Performance Issue with the app code

mthrilok commented 1 year ago

hi Dragon,

Check Reportable jobs were executed at 30 seconds average which is twice the expected time . This will add up to overall processing of tasks in the app ..Could you please review this request on priority as discussed in todays call .

We will share our findings in email .

lakshman301195 commented 1 year ago

Environment: Local dev instance testing

Infrastructure used: 8 C5.xlarge Instances each with a config of (4 vCPU, 8 GiB Memory) 6 Docker Containers each with a config of (1.8VCPU, 3.5GiB Memory) 1 db.r5.2xlarge RDS Instance in Multi AZ Mode

DB Scheduler Config db-scheduler.enabled=true db-scheduler.heartbeat-interval=1m db-scheduler.polling-interval=10s db-scheduler.polling-limit= db-scheduler.table-name=scheduled_tasks db-scheduler.immediate-execution-enabled=false db-scheduler.scheduler-name=eCRNow-Instance-1 db-scheduler.threads=15 db-scheduler.polling-strategy=lock-and-fetch db-scheduler.polling-strategy-lower-limit-fraction-of-threads=1.0 db-scheduler.polling-strategy-upper-limit-fraction-of-threads=3.0

List of Suspects:

Where the FHIR Client is getting Initialized
When an observation is not available and it makes a fhir call.
When it tries to move to next sub-action
After getting the HTTP Response, when it tries to retrieve FHIR resource from the response.

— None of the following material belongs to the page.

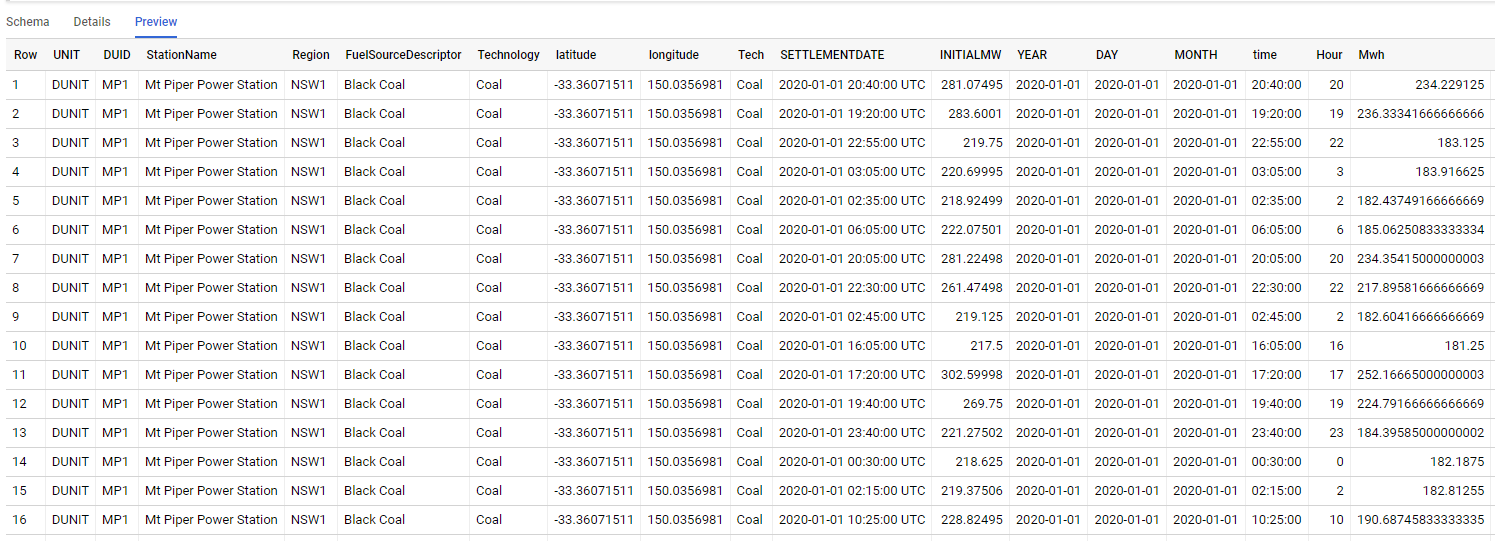Select the Technology column header
1495x541 pixels.
click(x=508, y=55)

nbashyam commented 1 year ago

The App team will analyze the issues and discuss as part of the regular calls.

mthrilok commented 1 year ago

we used 30k requests for performing the above test with the mentioned infrastructure.

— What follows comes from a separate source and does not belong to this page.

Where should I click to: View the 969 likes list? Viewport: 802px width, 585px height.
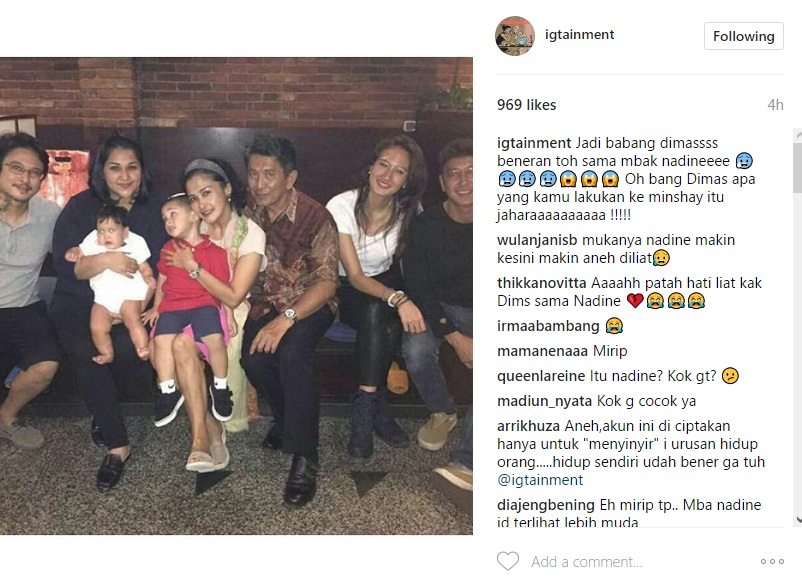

sathieshkumar commented 1 year ago

In further investigations, we found that long GC pauses are causing the task execution to increase. We can see during peak load these are GC pauses around 15-20 secs, some times even 30 seconds. This is happening for every min during peak load. GC logs can be found here: https://gceasy.io/my-gc-report.jsp?p=YXJjaGl2ZWQvMjAyMy8wNC8xMi81MmZjOGFhZi0yMjIwLTQ3MGUtYjI1Yi0xOWVhNjI2NDJkNDUudHh0LS0xNC05LTU1&channel=API

The below graph shows the GC pauses over time:

Some possible suggestions to reduce long GC pauses: https://blog.gceasy.io/2016/11/22/reduce-long-gc-pauses/

lakshman301195 commented 1 year ago

One more round of test with 1k requests and following are the observations.

Steps:

Perform a launch for around 1k Requests and let the check-immediate task execute and then check-reportable jobs get scheduled in DB.
Connect the app to Visual VM for Profiling.
Once the app starts and settles down note down the memory usage from the Visual VM Screen. It was observed to be around 490MB.
Now try updating the timestamp to an older time of only 1 check-reportable Job from the scheduled_tasks table.
Let the Job complete execution and note down an increase in Memory Usage. It increases to 700Mb from 490Mb. The memory usage never comes down.
Now continue the above pattern of updating the timestamp for two other tasks one by one in the scheduled_tasks table.
A step wise pattern in memory usage increase can be observed from 490Mb to 1.2Gb. After this point GC kicks in and memory usage comes down again to 500Mb.

nbashyam commented 1 year ago

Reproduce the following configuration:

Test Server - SimulateEHR (C5.xlarge Instances each with a config of (4 vCPU, 8 GiB Memory) eCRNow - (C5.xlarge Instances each with a config of (4 vCPU, 8 GiB Memory) DB - r5.xlarge RDS Instance in Multi AZ Mode

Run 1 instance of SimulateEHR (Can be run as Springboot or Tomcat) Run 1 docker container on one instance of eCRNow server. Run DB on DB server.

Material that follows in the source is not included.